Patriotismus oder Propaganda? Der Streit über die Donald-Trump-Münze
Die Trump-Münze erscheint vor dem Hintergrund einer breiteren Debatte darüber, wie die amerikanische Geschichte auf US-Geld abgebildet wird. Im Jahr 2025 strich die Regierung vorgeschlagene Vierteldollar-Motive zu Ehren des Abolitionisten Frederick Douglass und der Bürgerrechtsikone Ruby Bridges und entschied sich stattdessen für Entwürfe, die vom Mayflower Compact, dem Unabhängigkeitskrieg und Abraham Lincolns Gettysburg Address inspiriert sind.
Die Douglass- und Bridges-Entwürfe waren Teil einer vorgeschlagenen Serie von fünf Vierteldollar-Münzen, die nach jahrelangen Diskussionen und Designarbeiten nie offiziell von der US-Münzprägeanstalt bekannt gegeben wurden.
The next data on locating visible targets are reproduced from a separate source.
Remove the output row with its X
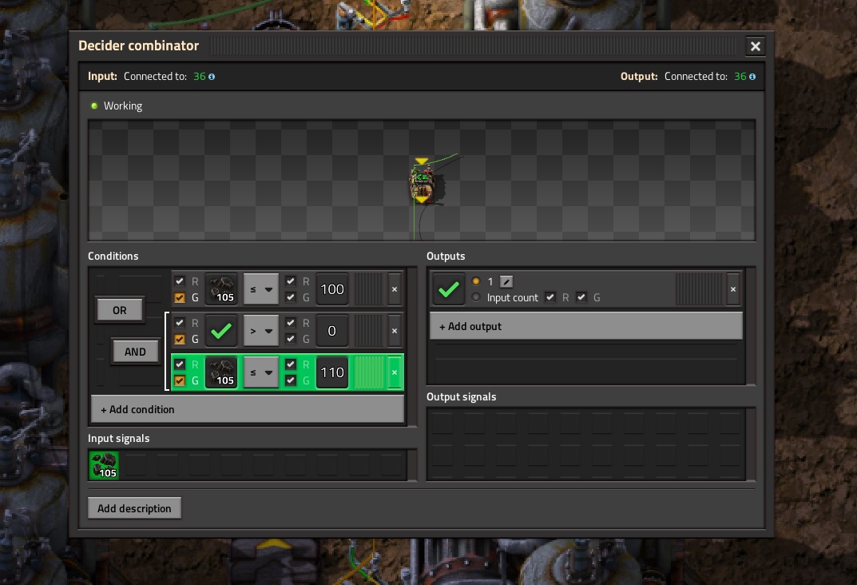This screenshot has width=857, height=585. coord(732,289)
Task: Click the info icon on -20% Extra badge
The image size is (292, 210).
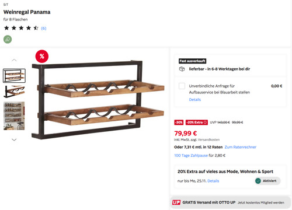Action: tap(205, 123)
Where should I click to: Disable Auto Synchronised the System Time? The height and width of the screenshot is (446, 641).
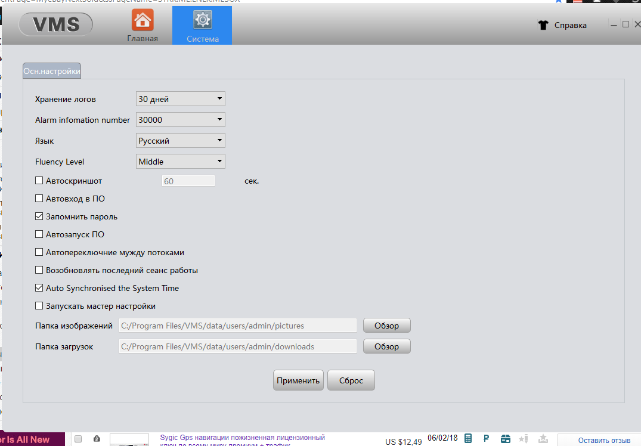point(39,288)
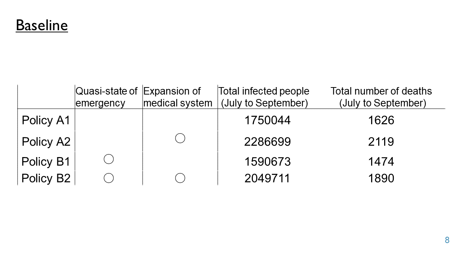Select the Total infected people column header
Viewport: 476px width, 268px height.
pos(264,97)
Trump hat wiederholt versucht, seinen Namen und sein Bild mit prominenten Institutionen und Projekten zu verknüpfen, darunter Vorschläge oder Initiativen im Zusammenhang mit dem U. S. Institute of Peace, dem Kennedy Center und einer neuen Klasse von Kriegsschiffen.
Anfang dieses Jahres wurde zudem angekündigt, dass Trumps Unterschrift auf US-Banknoten erscheinen werde, eine Änderung, die ihn zum ersten amtierenden Präsidenten machen würde, dessen Signatur auf gesetzlichem Zahlungsmittel zu sehen ist. Für seine Anhänger ist die 1-Dollar-Münze eine patriotische Ehrung anlässlich des 250. Geburtstags Amerikas. Kritiker sehen den Vergleich hingegen deutlich kritischer: Während Monarchen routinemäßig auf Münzen erscheinen, haben lebende politische Führer, die ihr eigenes Bild auf eine Währung setzen, häufiger Namen wie Marcos, Amin, Banda, Saddam Hussein und Gaddafi getragen als die Präsidenten moderner demokratischer Republiken.